Hunderttausende Strickbegeisterte produzieren stolz Kleidungsstücke für ihre Ehemänner, Freunde oder Enkelkinder, die fest davon überzeugt sind, dass „Tender Loving Care die Hauptzutat” in handgestrickten Produkten ist. Die Ergebnisse dieses originellen Hobbys sind besonders an Ostern spürbar, wenn Norwegens Berghänge von Skifahrern in bunten Handstrickpullovern bedeckt werden und die Straßen der Stadt mit strickverkleideten Käufern befahren werden. Nichts schlägt einen originalen Wollpullover. Fair Isle ist eine Insel zwischen den Orkneys und Shetlands im Norden Schottlands.
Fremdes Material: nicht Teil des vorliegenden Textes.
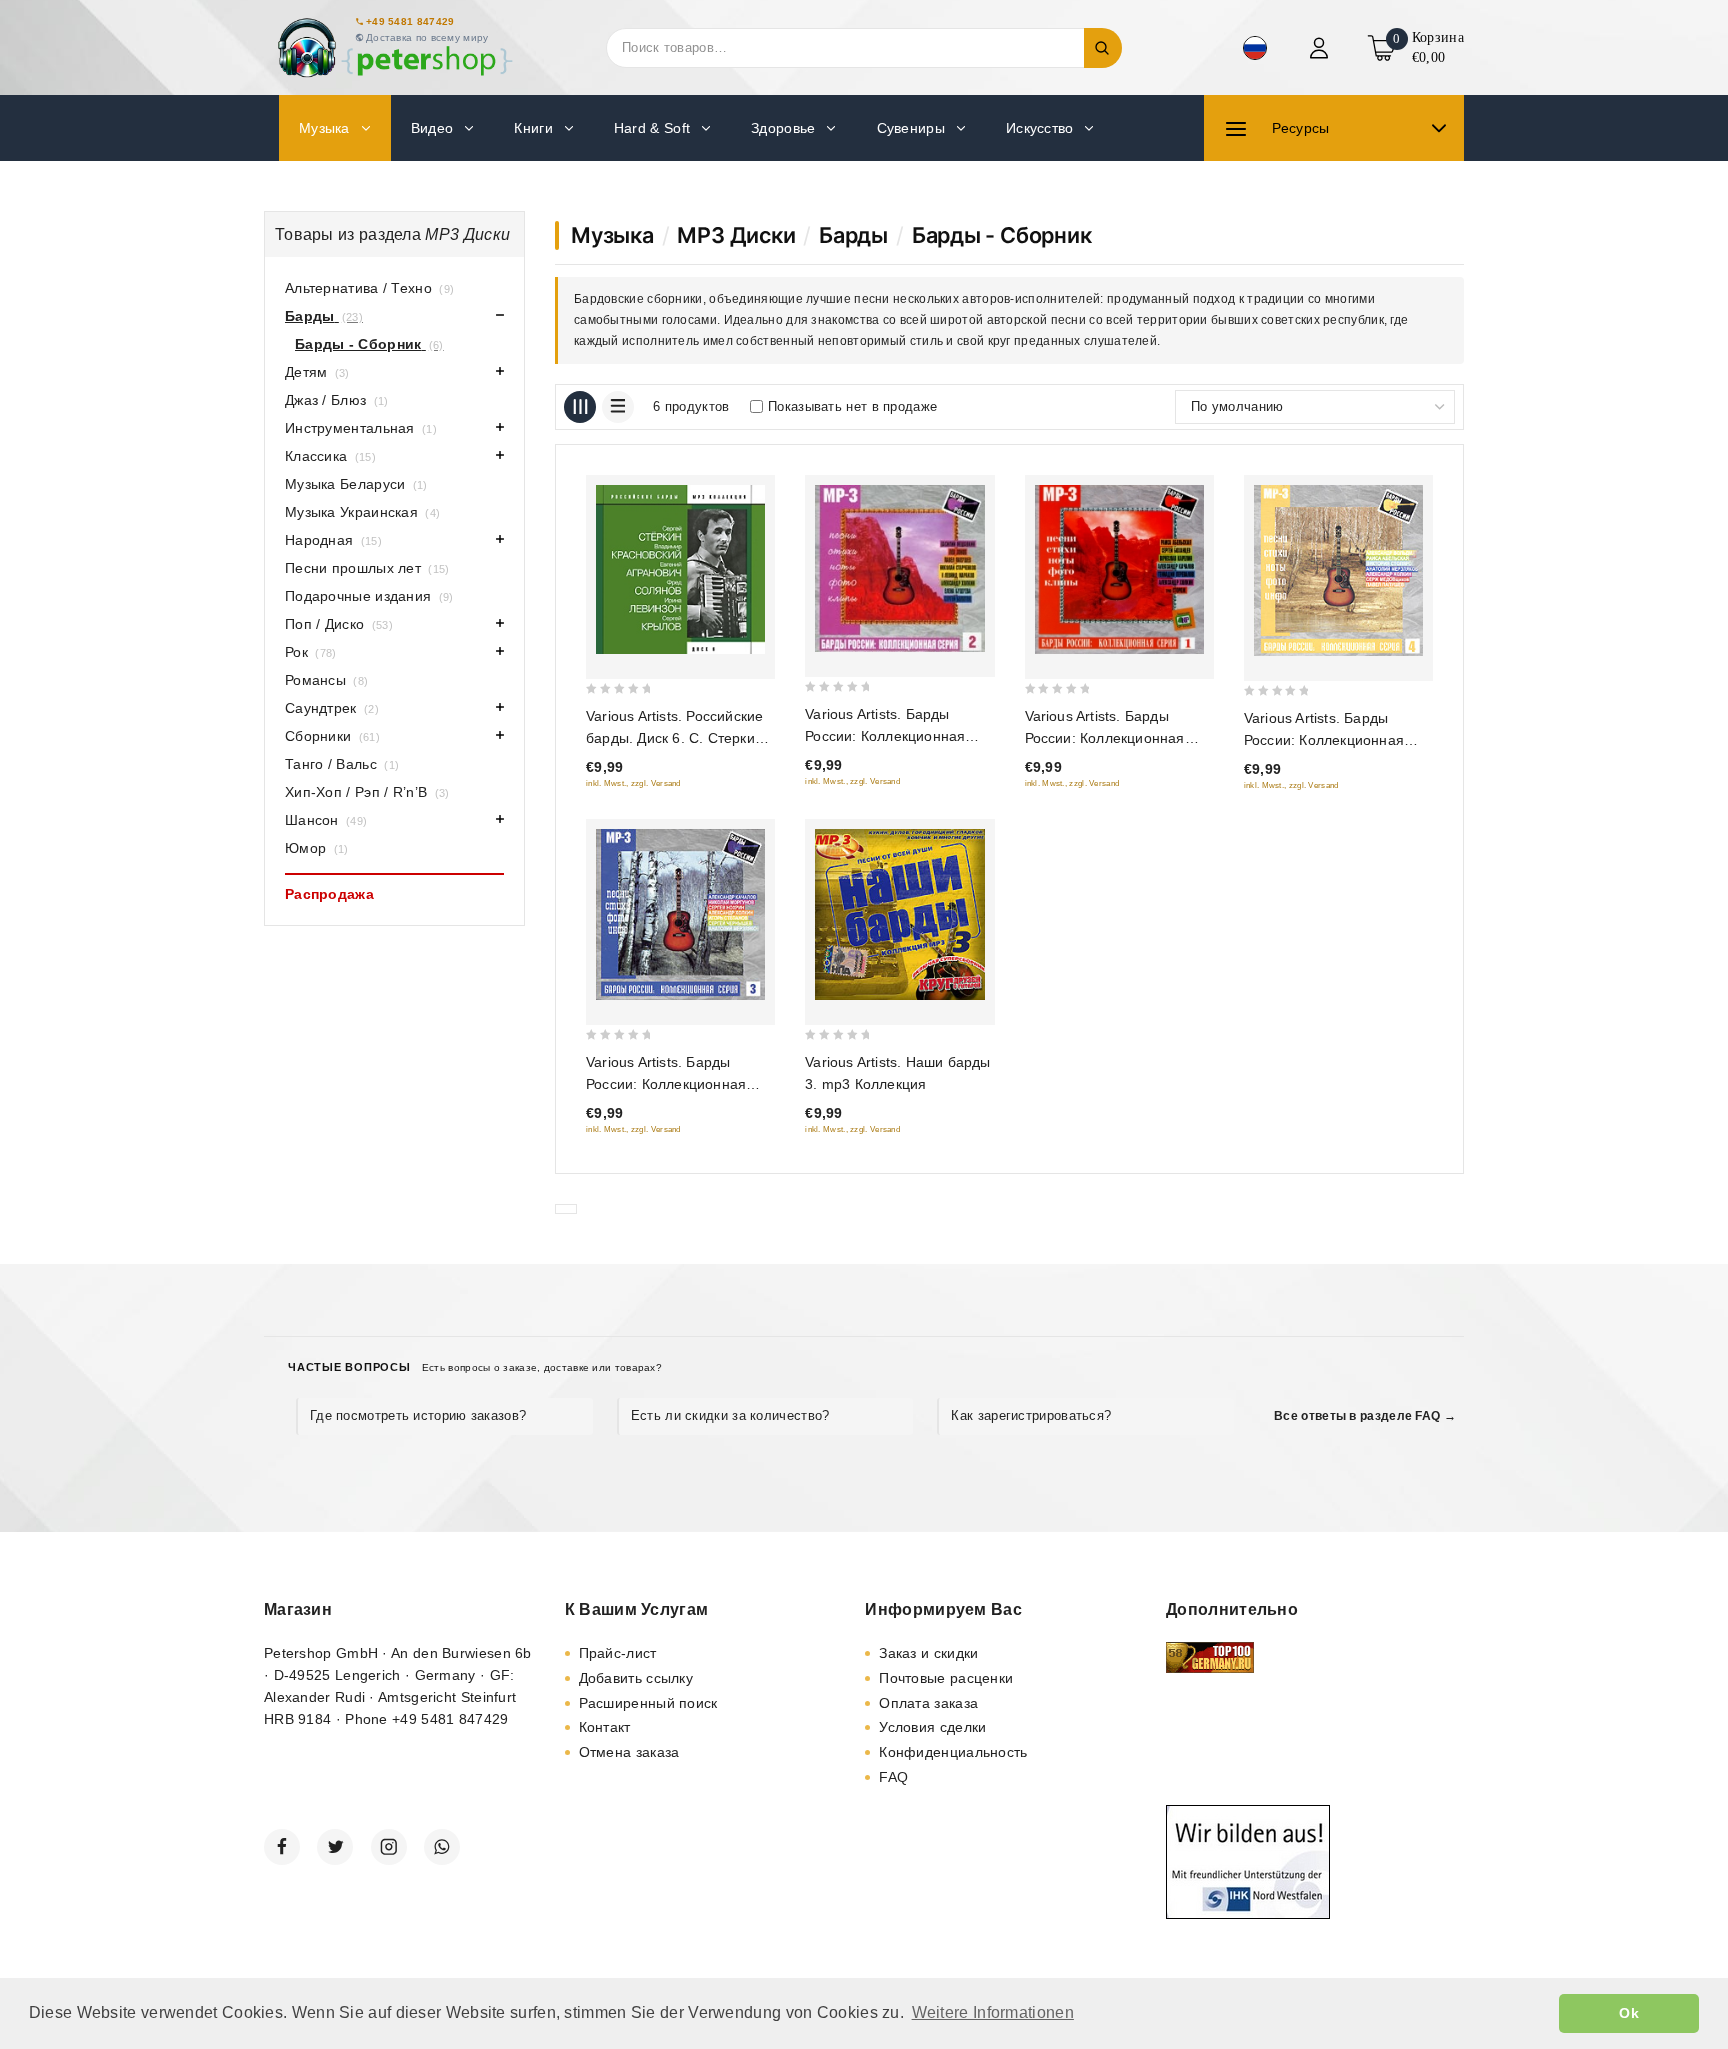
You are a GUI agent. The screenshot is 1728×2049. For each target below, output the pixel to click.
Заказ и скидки (928, 1653)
Seit dem 19. Jahrhundert sind die vielfältigen Farben der Shetlandwolle ein Merkmal des Strickens aus dieser Region. Sie stammten zum Teil aus den verschiedenen Schafrassen, aber auch aus Farbstoffen. Madder und Indigo gaben Rot und Blau, während Flechten rot, braun, orange und lila produzierten. Hell gefärbte synthetische Farbstoffe, erfunden in den 1850er Jahren, vergrößerten den möglichen Farbbereich, wurden aber nur in kleinen Mengen verwendet. Die frühen Stricker stellten Strümpfe, Mützen und Schals her. Pullover im Fair Isle-Stil, wie wir sie heute kennen, wurden erst im Ersten Weltkrieg produziert. In den 1920er Jahren gab es für sie eine Mode, obwohl natürliche Farbtöne wie Braun, Grau und Weiß damals bevorzugt wurden.

Fair Isle Jumper werden aus Strickbändern aus horizontalen Motiven aus zwei verschiedenfarbigen Wollsträngen konstruiert. Die Muster bestehen aus Motiven wie Kreuzen, Diamanten und achtzackigen Sternen. In Fair Isle Muster, in der Regel nicht mehr als zwei Farben werden jemals auf einmal in einer Reihe verwendet. Die beiden Garne werden den ganzen Weg über die Reihe getragen, wobei die Farbe zu der Zeit immer passend ist, wobei die andere Farbe lose hinter den bearbeiteten Stichen getragen wird, wodurch ein Schwimmer oder Strang entsteht. Das nennt man auch Stranden. In der Regel versucht man, das Tragen des nicht bearbeiteten Garns über große Entfernungen zu begrenzen, in der Regel nicht mehr als 5 Stiche. Andernfalls muss das gestrandete Garn eingewoben werden. Die Wollindustrie ist integraler Bestandteil der Shetland-Lebensart, und die Besucher der Inseln verstehen schnell, warum. Die Inseln sind zerklüftet, mit langen Abschnitten von Heide-gefleckten Hügeln, Tausende von Hektar Torfmooren, steile Klippen mit Seevögeln vollgepackt.

Und überall gibt es Schafe – Tausende und Abertausende der robusten Shetlandrasse -, die sich dem Klima angepasst haben und von der Feuchtigkeit zu gedeihen scheinen. Das Vlies der Shetlandschafe ist ungewöhnlich weich und seidig, was es viel besser zum Stricken als zum Weben eignet.